Un'ultima processione, quella del Cristo Risorto, organizzata sin dal 1925 dalla Confraternita “Purificazione – Addolorata”, vede protagonisti i giubilanti bambini che festanti accompagnano la statua per le strade della città. Il simulacro attuale, opera del cartapestaio di Bari Salvatore Bruno datato 1952, ne sostituisce uno di pregevole fattura in legno il quale sfoggiava uno sfolgorante mantello di colore rosso.
Ai balconi delle finestre le variopinte coperte di seta prendono il posto dei bianchi lini e sarà ovunque una pioggia di petali cascanti.
E' l'ultimo giorno per le Quarantane; esse sono rimaste appese per 40 giorni dal mercoledì delle Ceneri fino al giorno della Pasqua. Quaranta è il numero biblico dell'attesa, quaranta i giorni e le notti di durata del diluvio universale; gli anni che il popolo d'Israele trascorse nel deserto in attesa di entrate nella terra promessa: i giorni del digiuno di Mosè sul Sinai prima che Dio gli affidasse le tavole. Quaranta i giorni di digiuno di Gesù nel deserto in attesa di iniziare la predicazione.

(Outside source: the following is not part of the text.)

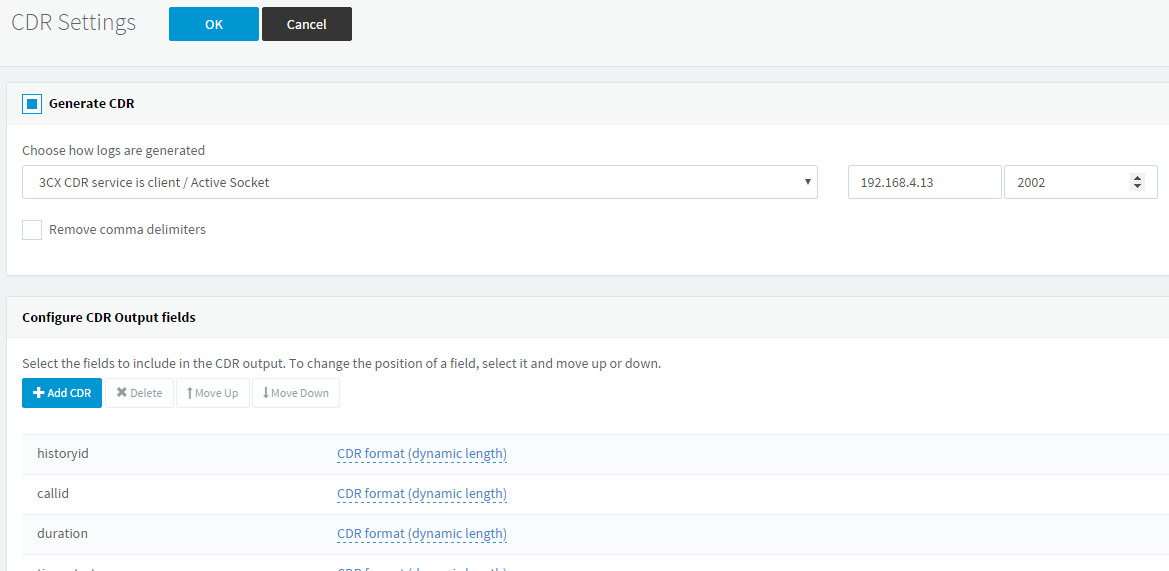Open the log generation method dropdown
This screenshot has width=1169, height=571.
pyautogui.click(x=420, y=182)
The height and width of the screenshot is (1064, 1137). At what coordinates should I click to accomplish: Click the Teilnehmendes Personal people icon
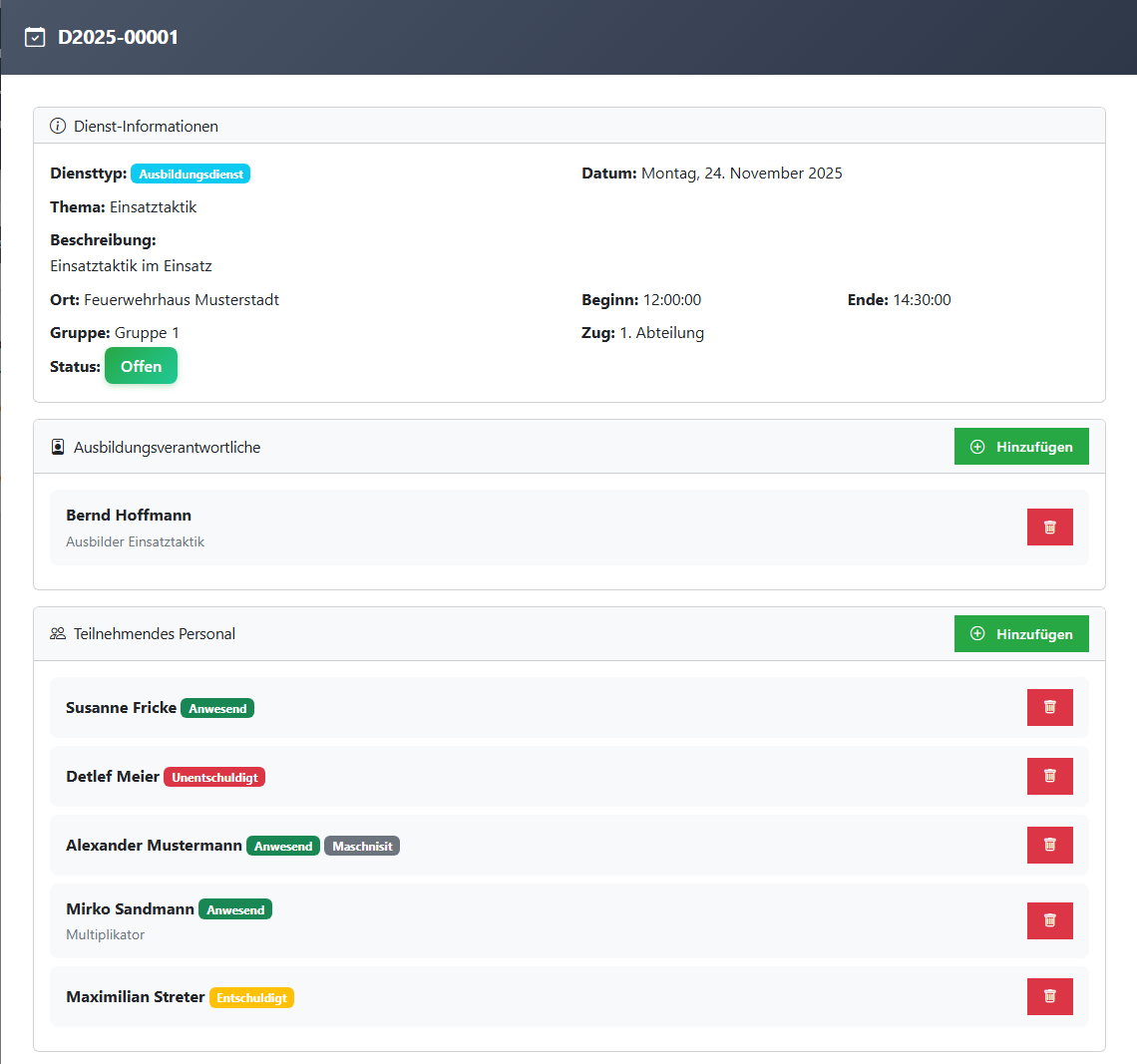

Molti erano i divieti e le prescrizioni che scandivano il tempo penitenziale. Bisognava mangiare magro ed eliminare completamente dalla mensa carne, uova, formaggi, latticini, latte, mentre era consentito consumare verdura, legumi, baccalà. Appena terminato il Carnevale, le massaie provvedevano a lavare e sgrassare accuratamente le posate e le pentole con acqua, cenere e aceto, per purificarle dalla carne e dal grasso che avevano toccato nel corso dell'anno.
La Quarantana è considerata la moglie del Carnevale; è rappresentata da una pupattola dalle sembianze di vecchia ingobbita, secca e smunta, vestita di nero con in una mano il fuso e nell'altra un'arancia o una patata con infisse 7 penne di gallina a simboleggiare le settimane della Quaresima.
Ogni settimana si toglie una penna sino a che la pupattola ne rimane completamente priva.
Nel giorno di Pasqua, al passaggio della statua del Risorto, avviene il rito spettacolo del “rogo scoppio” della Quarantana, alla quale assiste una folla esultante. La gioia di tutti conclude questo periodo.